[[ Records, beginning ]]

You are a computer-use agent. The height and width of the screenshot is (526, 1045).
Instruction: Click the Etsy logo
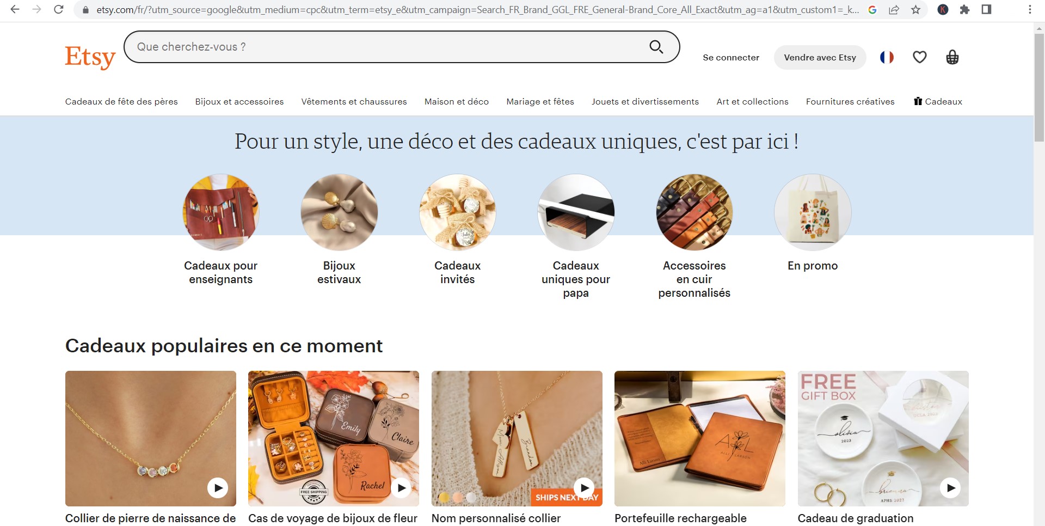pos(90,57)
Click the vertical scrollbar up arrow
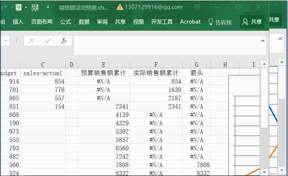 point(264,64)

[[ Records, end ]]

-- What the exercise asks --
Could you write out all the records exactly, without the pictures?

-- Result of the task --
You are a computer-use agent. The height and width of the screenshot is (526, 1045).
Instruction: Click the Etsy logo
pos(90,57)
Click the vertical scrollbar up arrow
 point(264,64)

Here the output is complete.